Texte extrait:
▬▬▬▬▬▬▬▬▬▬

Dans l’Arctique, l’isolement russe pénalise la recherche scientifique
Publié le - par LeBlob.fr, avec l’AFP
Les excursions en motoneige pour rendre visite aux collègues ont pris fin : sur l’archipel norvégien du Svalbard, perché haut dans l’Arctique, le glaciologue Andrew Hodson a cessé tout contact avec ses homologues russes depuis l’invasion en Ukraine. « Avant, on travaillait avec les hydrologues et les spécialistes du permafrost russes. Ce n’est plus le cas aujourd’hui », explique le scientifique britannique à l’AFP, depuis son bureau à l’université de Longyearbyen, la capitale de l’archipel.
L’adage « Grand Nord, basses tensions » a fait long feu. Dans l’Arctique comme ailleurs sur la planète, chercheurs occidentaux et russes ont rompu quasiment tout lien depuis le début du conflit en Ukraine, ultime clou dans le cercueil d’une coopération qui se dégradait depuis les années 2010 avec le raidissement de Vladimir Poutine.
Ce coup de gel a de lourdes conséquences pour la recherche, dans une région qui se réchauffe quatre fois plus vite que la planète en général, et fait donc office de laboratoire climatique. Un laboratoire où la Russie, notamment par son empreinte géographique, occupe une place prépondérante.
Depuis février 2022, le flux de données russes s’est complètement tari. « C’est préjudiciable car la Russie représente plus de la moitié de l’Arctique, commente Rolf Rødven, secrétaire exécutif Programme de surveillance et d’évaluation de l’Arctique (Amap). Nous ne savons pas ce qui se passe sur le terrain là-bas et bien sûr, ce qui s’y produit affectera également les parties européenne, américaine et canadienne de l’Arctique », dit-il.

▬▬▬▬▬▬▬▬▬▬

Lignes extraites:
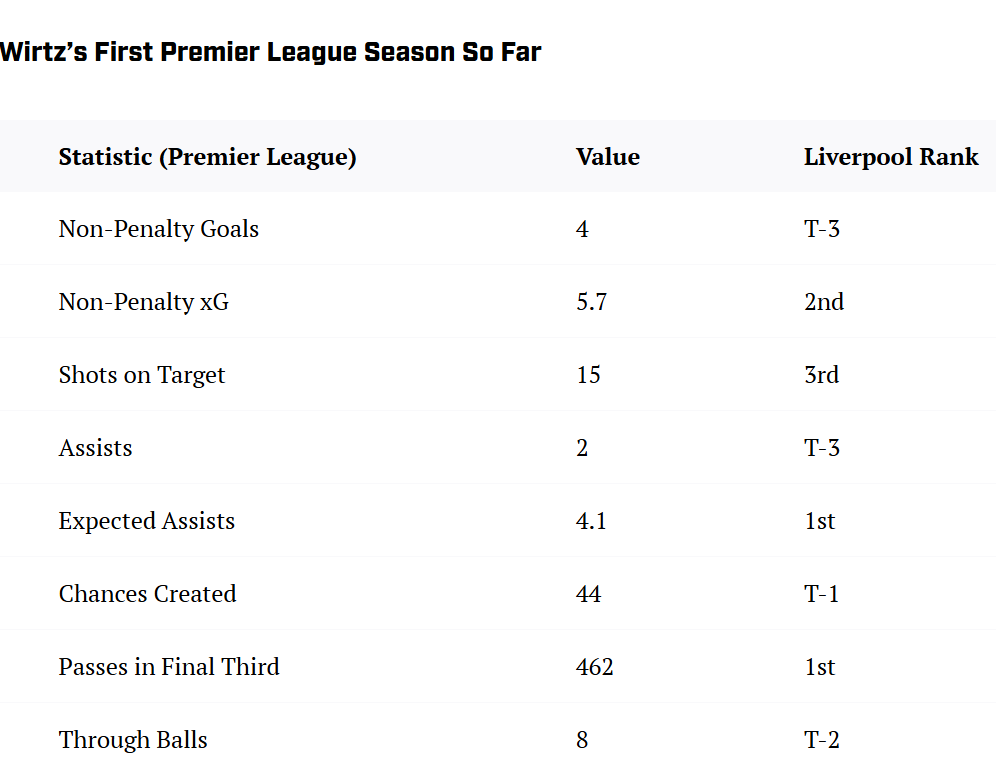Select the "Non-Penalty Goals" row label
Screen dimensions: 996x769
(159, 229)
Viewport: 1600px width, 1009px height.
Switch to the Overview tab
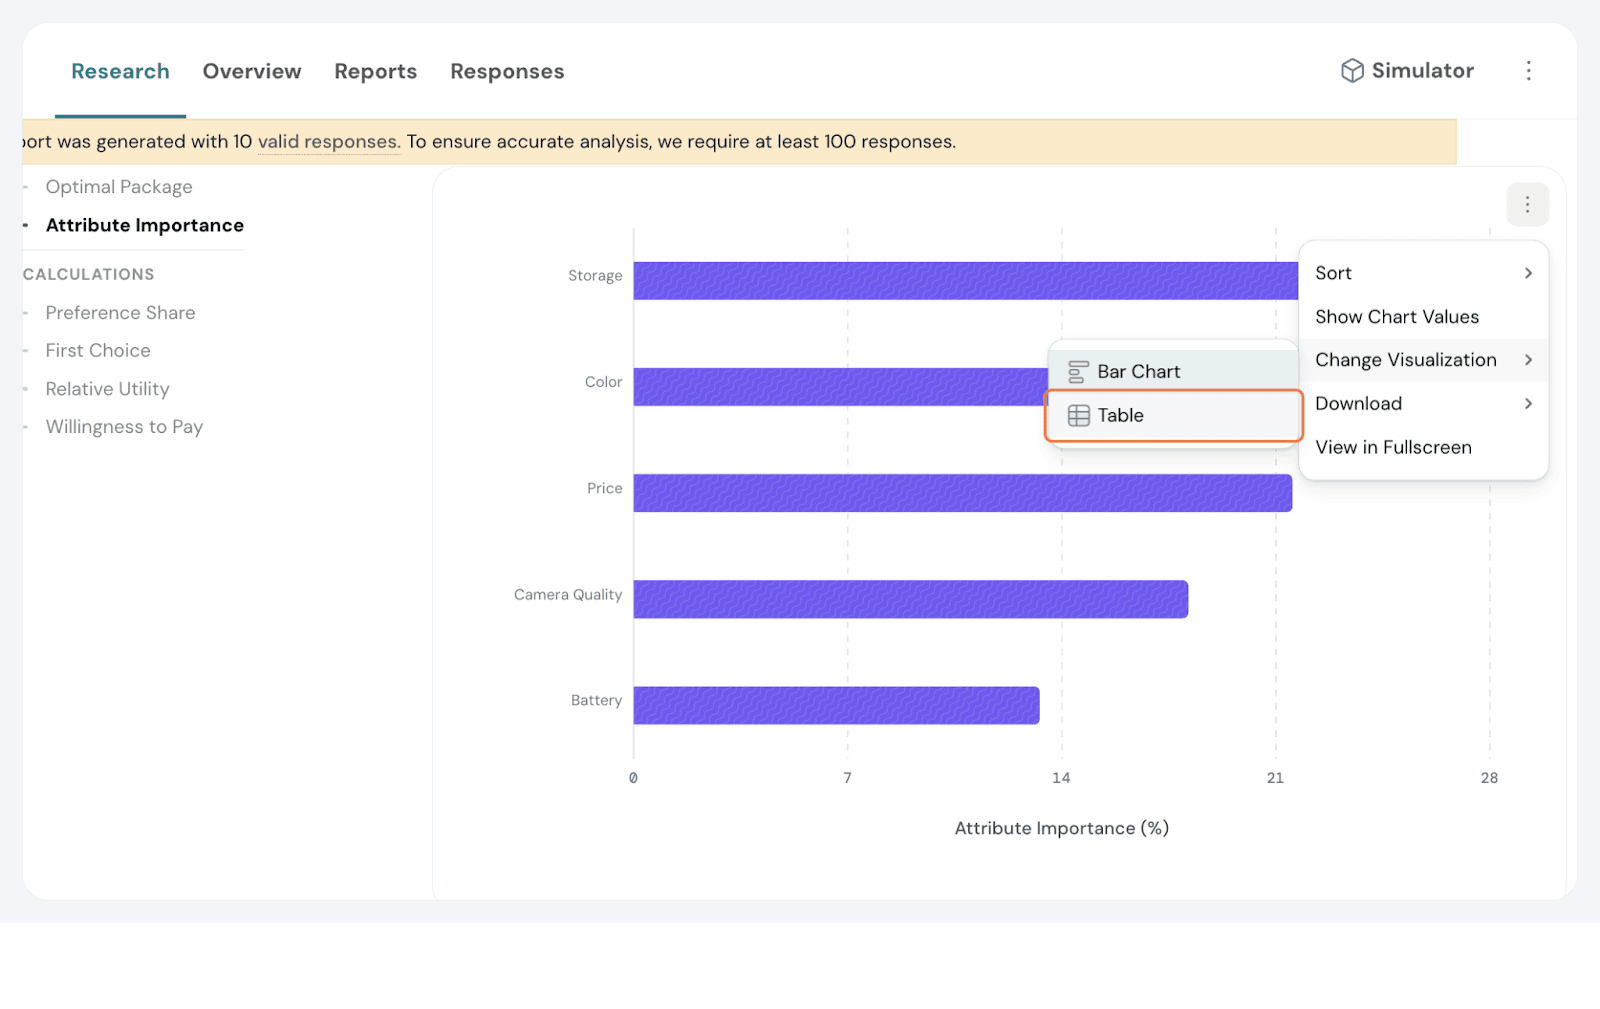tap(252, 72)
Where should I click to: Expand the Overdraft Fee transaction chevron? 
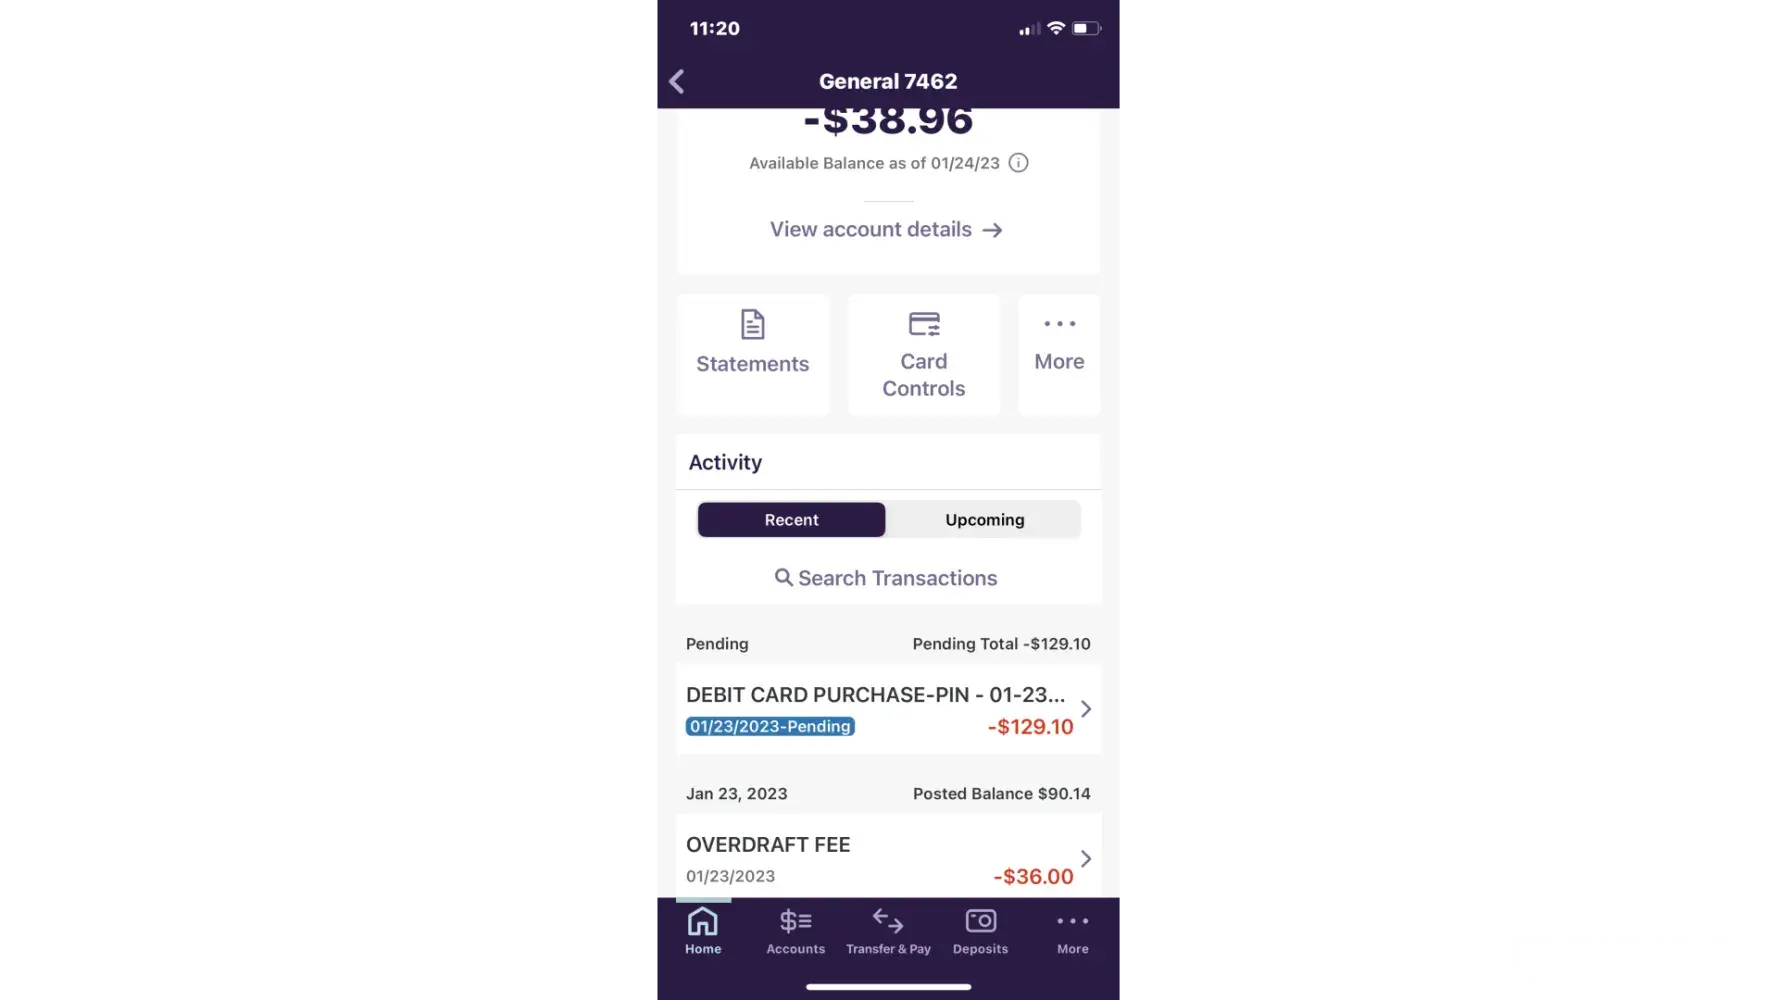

▬▬▬▬▬▬▬▬▬▬

Consigne:
Recopiez le passage de l'article sur la recherche dans l'Arctique qui va de « Ce coup de gel » à « une place prépondérante. », en remplaçant « coup de gel » par « refroidissement ».

Résultat:
Ce refroidissement a de lourdes conséquences pour la recherche, dans une région qui se réchauffe quatre fois plus vite que la planète en général, et fait donc office de laboratoire climatique. Un laboratoire où la Russie, notamment par son empreinte géographique, occupe une place prépondérante.